Please return only the lines from the one with "You are a computer-use agent. This" through the final line of the data, unchanged, with pictures omitted.

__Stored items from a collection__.
● ● ● ● ● ● ●

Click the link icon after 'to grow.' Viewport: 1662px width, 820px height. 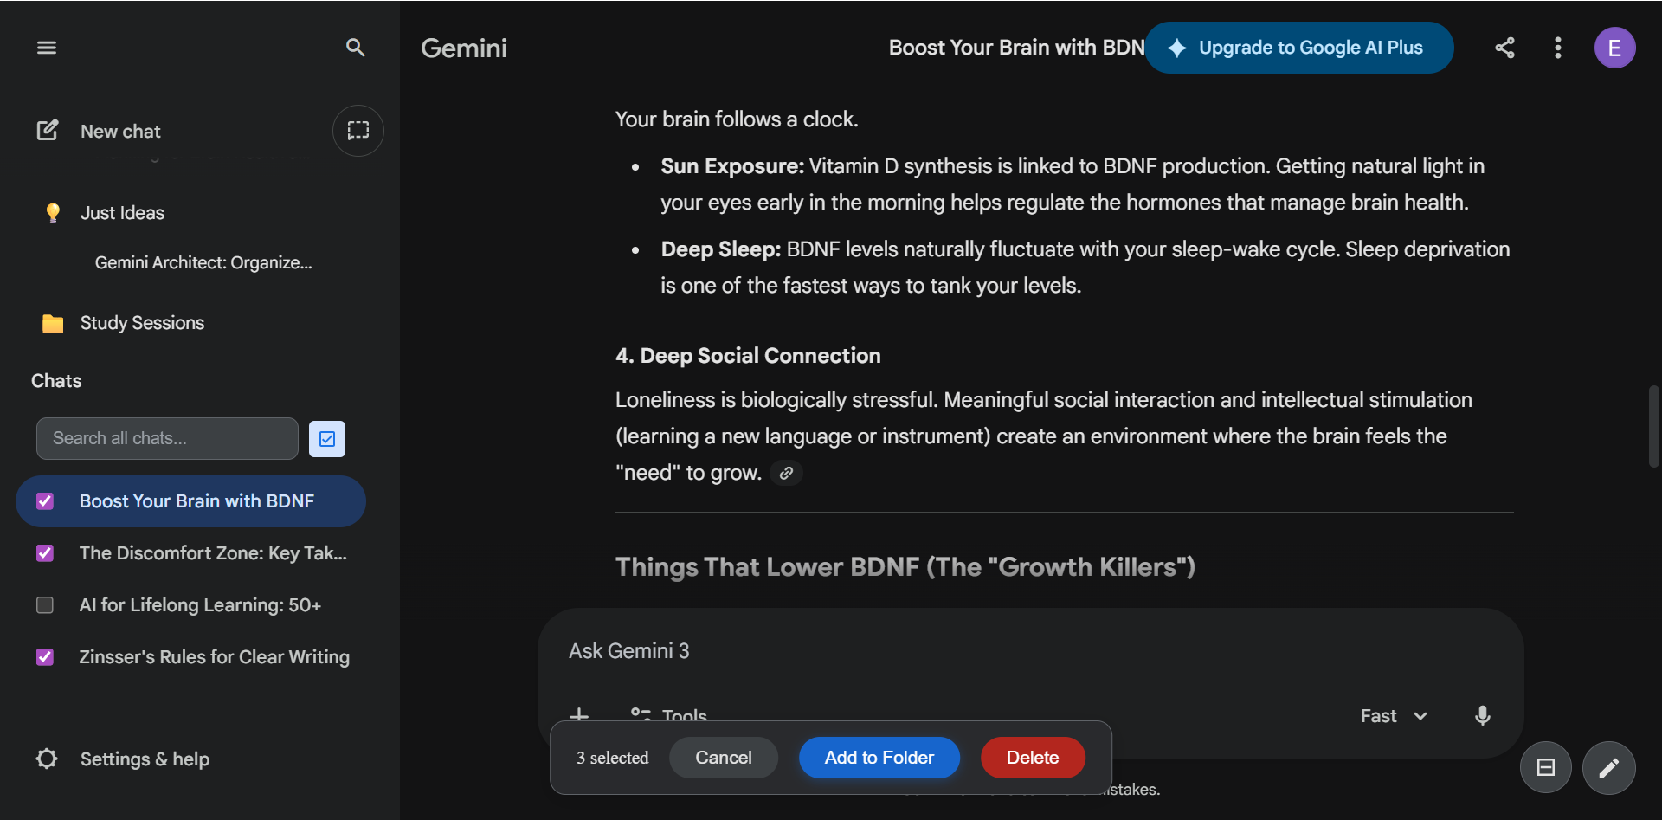click(x=786, y=473)
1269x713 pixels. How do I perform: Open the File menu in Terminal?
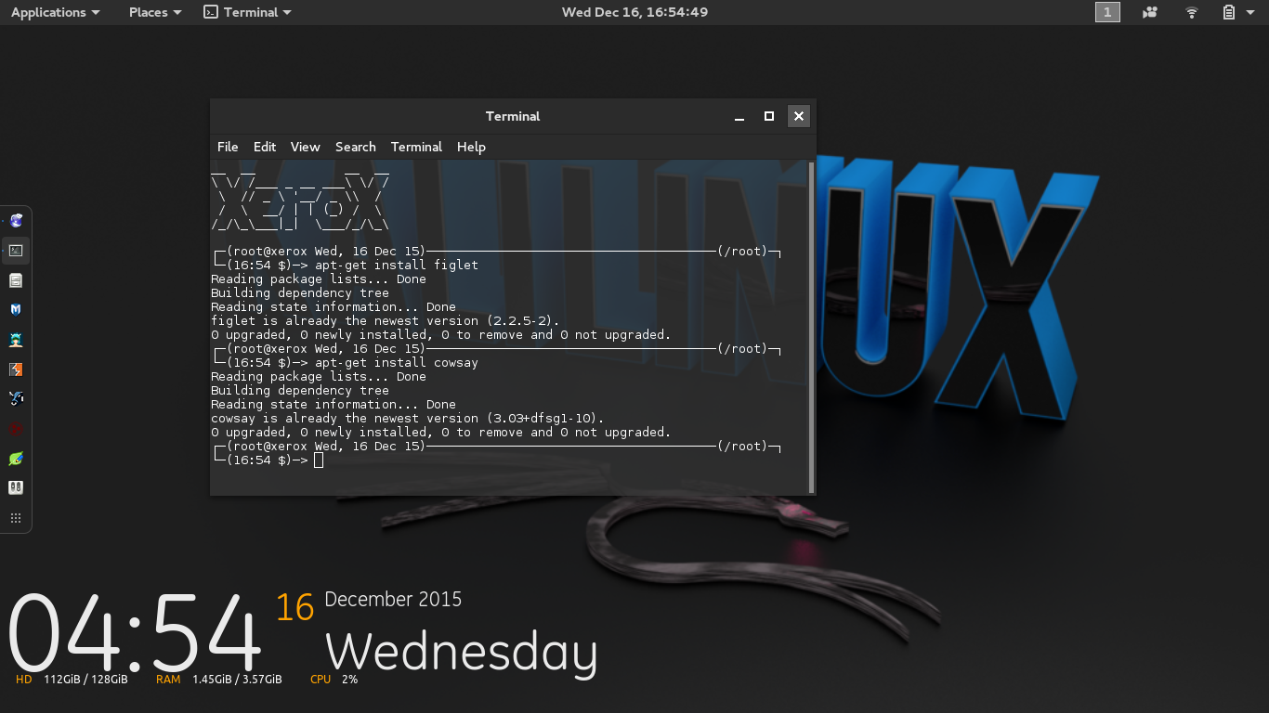[x=227, y=147]
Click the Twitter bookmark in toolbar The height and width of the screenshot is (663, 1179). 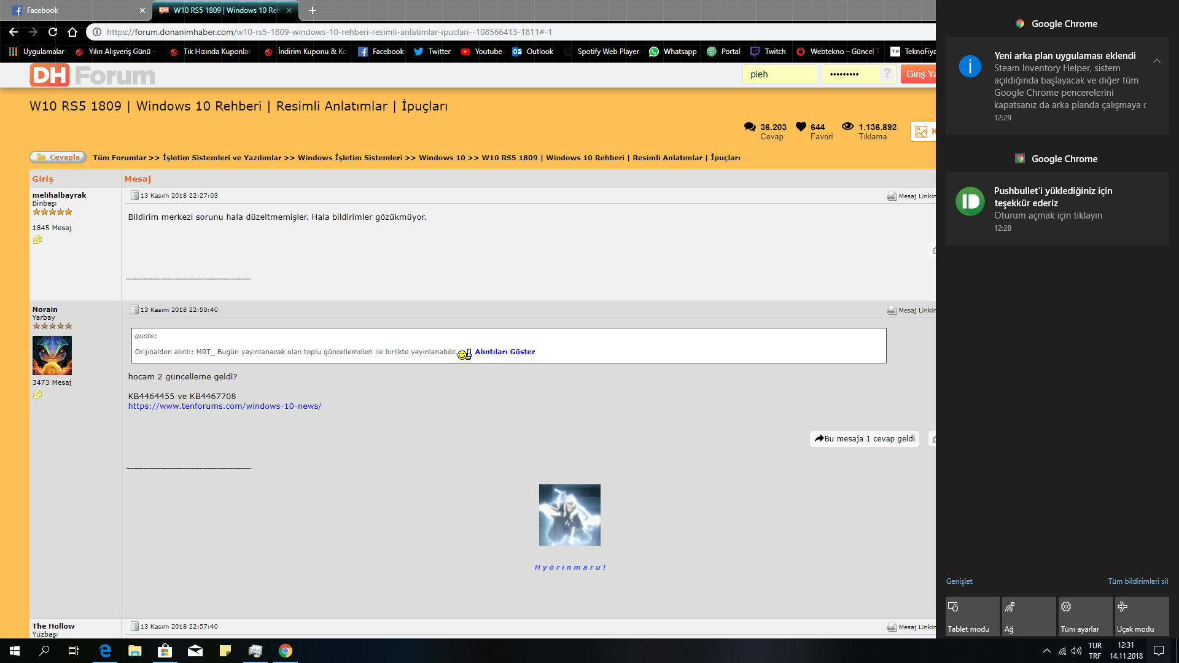[x=432, y=51]
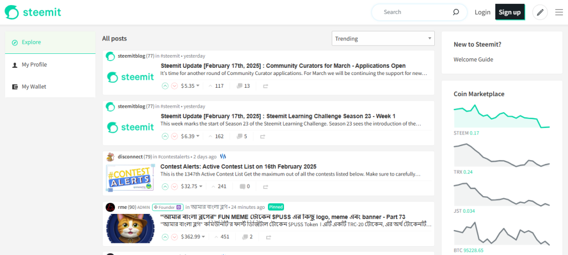Screen dimensions: 568x255
Task: Open the Welcome Guide link
Action: pos(473,59)
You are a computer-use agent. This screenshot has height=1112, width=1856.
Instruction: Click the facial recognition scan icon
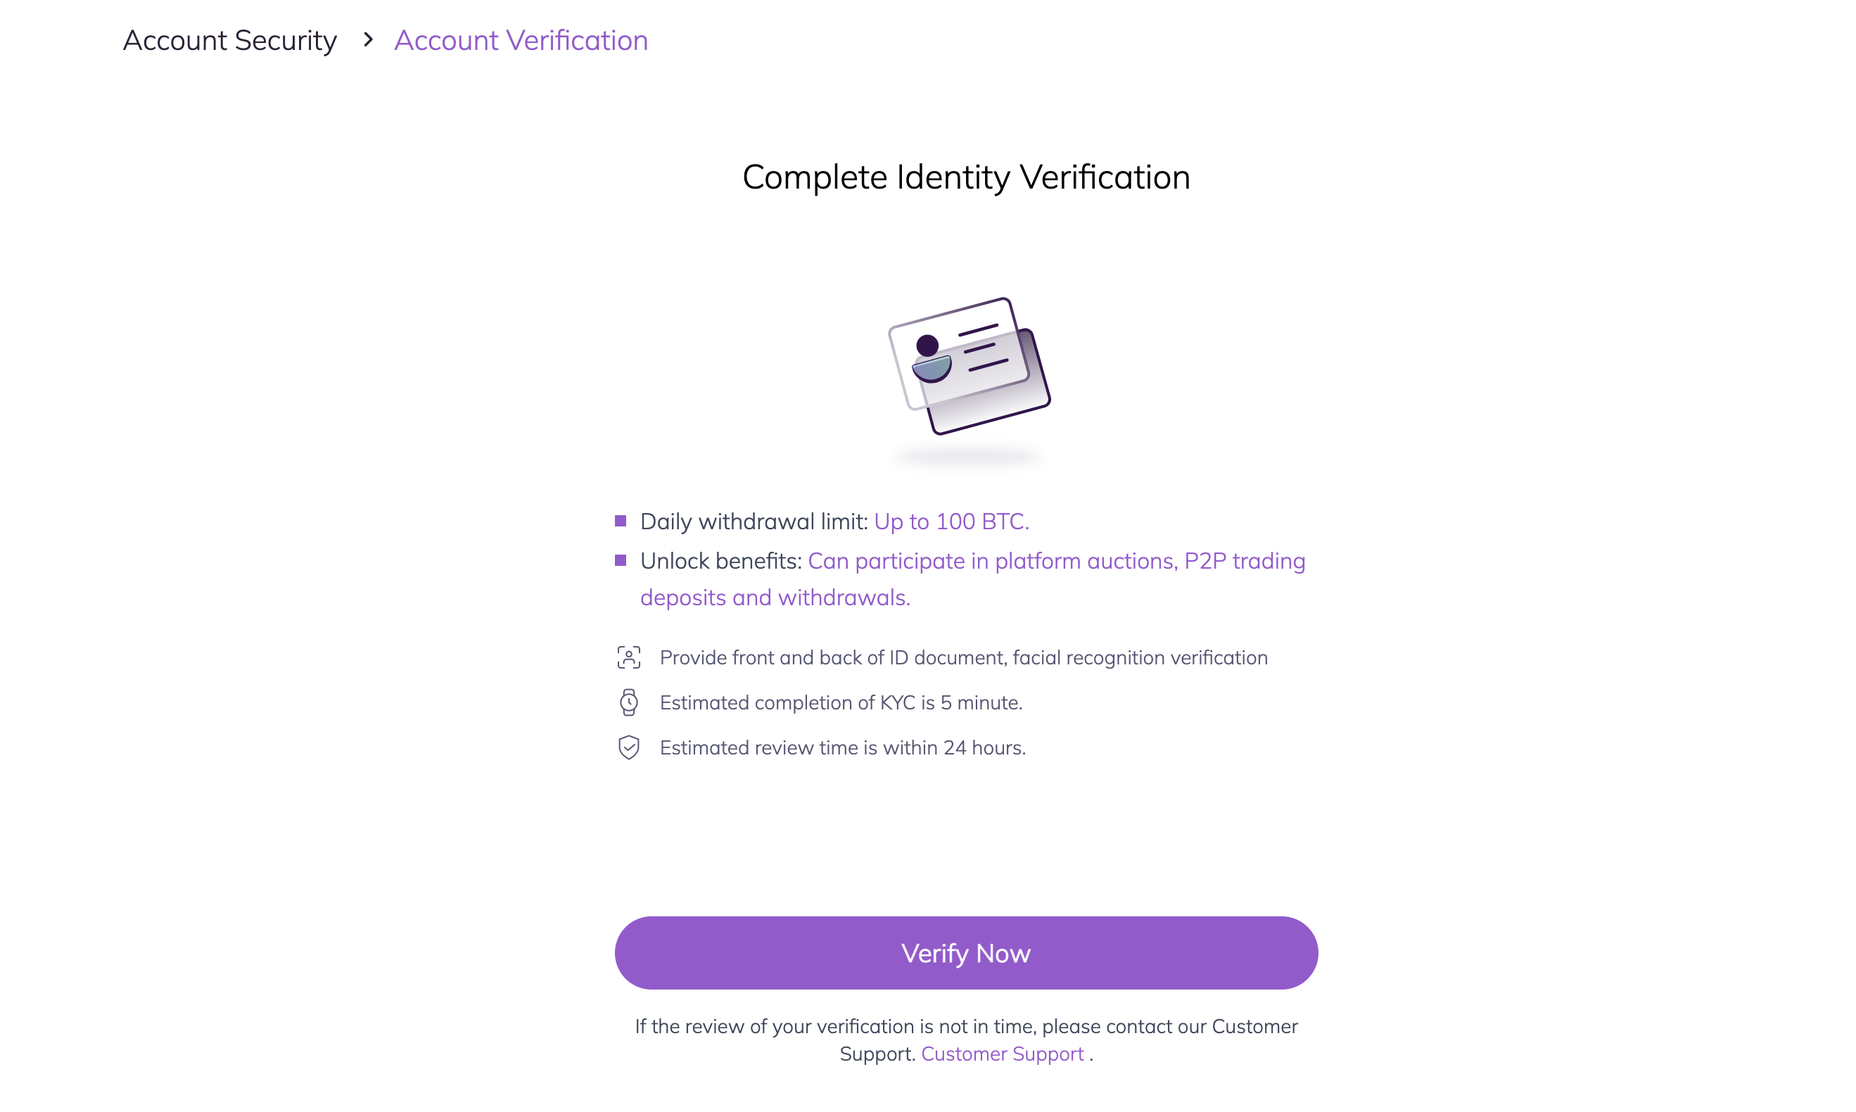tap(628, 657)
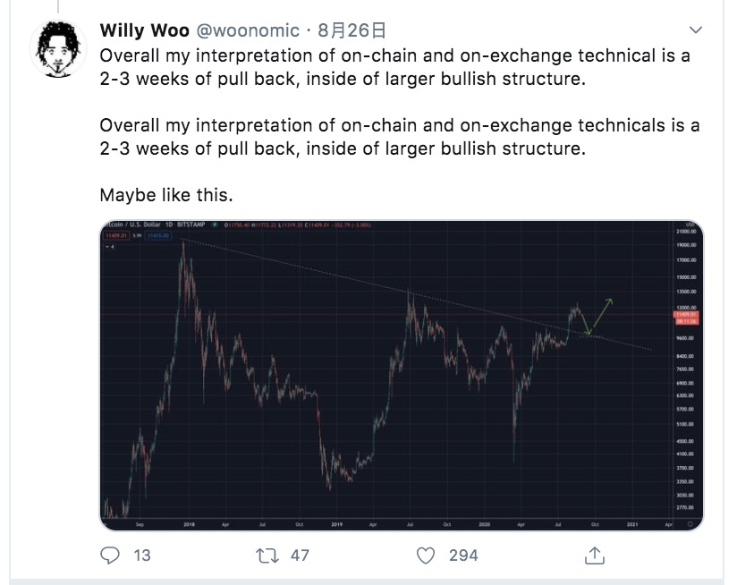
Task: Like the tweet with the heart icon
Action: point(427,555)
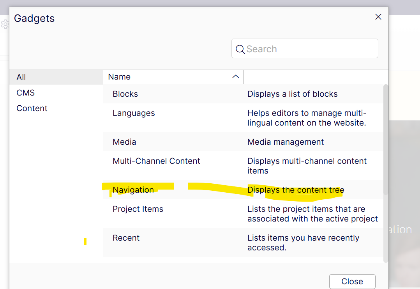Close the Gadgets dialog with X icon
Image resolution: width=420 pixels, height=289 pixels.
tap(378, 17)
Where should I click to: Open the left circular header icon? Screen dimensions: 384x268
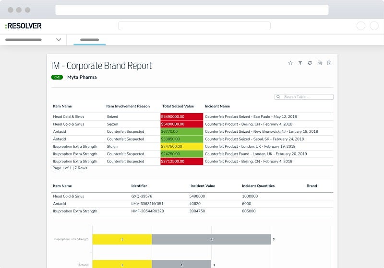click(x=361, y=26)
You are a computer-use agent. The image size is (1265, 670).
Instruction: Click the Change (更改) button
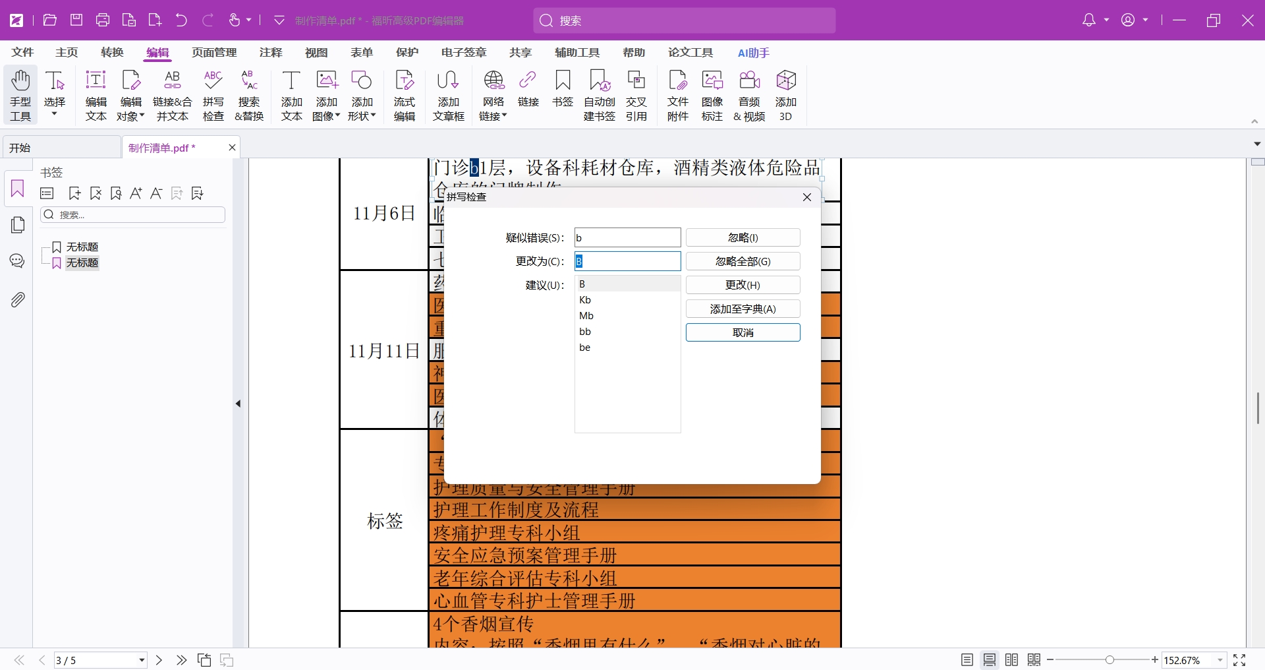[743, 285]
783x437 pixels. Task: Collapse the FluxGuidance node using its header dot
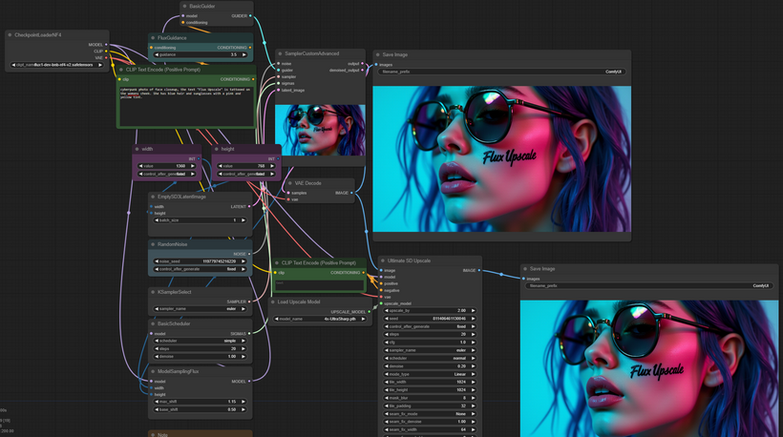(154, 38)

● ● ● ● ● ● ●

__Solution to the problem__.
You are a computer-use agent. This screenshot has height=1112, width=1856.
Instruction: Click the facial recognition scan icon
tap(628, 657)
Task: Like the tweet with the heart icon
Action: point(427,555)
Close the Gadgets dialog with X icon
Image resolution: width=420 pixels, height=289 pixels.
tap(378, 17)
Where should I click to: Open the left circular header icon? Screen dimensions: 384x268
click(x=361, y=26)
You are a computer-use agent. The image size is (1265, 670).
Instruction: Click the Change (更改) button
[743, 285]
783x437 pixels. Task: Collapse the FluxGuidance node using its header dot
(154, 38)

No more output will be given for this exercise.